My father,forced to stop working in the mill by a bad heart -- ironic in a man with so good a heart, but let that pass just now -- and at loose ends with how best to supplement his insulting pensions from the job and the government, has made a kind of living since from auction houses and estate sales, selling on in yard-sales and the like some of the things other people found they no longer had any need of; imperfect furniture, dinnerware, trinkets, toys, junk. These stray objects eventually came to fill up a whole building. The first camper we had, my father rebuilt from scrap. Likewise our garage. He has hands trained in the Great Depression to "make do," and a working man's distrust of waste. Some of the first books I owned, he rescued for me from a dump. He offered these shyly, unsure of their value. (Whatever they were, I wish I had them still.) I drew before I talked, and I drew constantly as a child. White paper was a treasure. I drew, not always, you understand, but quite happily, on the white cardboards people threw away, when they unfolded their laundered shirts from the dry-cleaners where, I think, my grandmother sometime worked. This is then an inevitability, in a way, that my father should buy and sell the things that have drifted out of their first or second usefulness. The value of what he sells, he seldom knows, and most of what he sells, he sells for a small enough profit, and most of it to people who can not afford better than what they can buy from my dad. True, there are people, come up from the city, who spot the things of greater value: the antiques and clay jugs, the good china service, or the genuine silver amidst the plate. I don't think my father begrudges anyone the profit they find in his shed. As he makes no more from these things than he understands of their worth, he doesn't doubt there are those who might know better and deserve what their better educations and or instincts distinguish.
There is an obvious irony here, that even as I fled as soon as was possible from the home-place, and yes, from my father, and into a new and very different life, I ended being like him not only in the luck of finding love that has lasted, but a job dependent for success on the willingness of strangers to part with things I then sell on. I buy and sell only books, but what I do is just what he does. To an extent I might never have imagined, though I might have known it sooner, I am very like the man who raised me.
Like my father, I feel a genuine and strange tenderness for all the objects that pass through my hands as a dealer in the used. Even the most dog-eared and unlovely book goes back in the box it came from with some measure of regret, some filament of curiosity left behind for it having passed through my hands, however briefly.
Who read this book?

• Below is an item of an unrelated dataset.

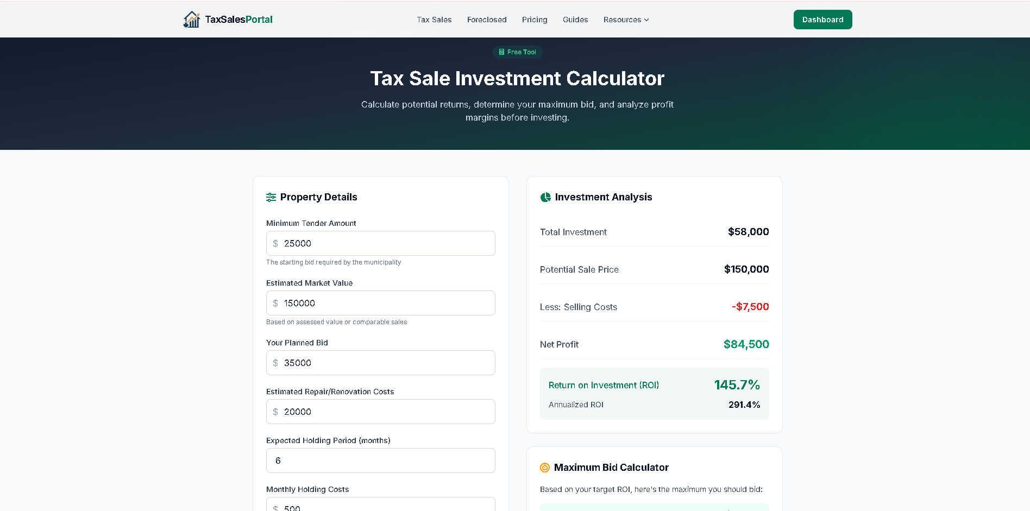Click the Repair/Renovation Costs input

click(380, 412)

Who needed this information, or was comforted by these memories or moved or amused by this story?
My friend, in teaching his class, quite rightly was focused exclusively on those objects the meaning of which is forever fixed by having been put into narrative by an author, but my job, and my recent trip home, remind me that every object made, every object owned and handled, used, possibly even loved or fought over, saved for, replaced, left unknowingly the last time a familiar hand put it back on a shelf or into a cupboard, every object, in short, that is of us, carries something of us on, if only into silence, if only into dust. This does not make our things any more valuable of themselves, perhaps, but it does make those of us who can see the use of them still, who see in the second-hand as much or more value than in the new, more optimistic than not that the past is present, and that utility, and beauty, do not always end when we do.
I will try to remember that. It is a good thing to know, one more thing I brought back with me, one more gift from my father.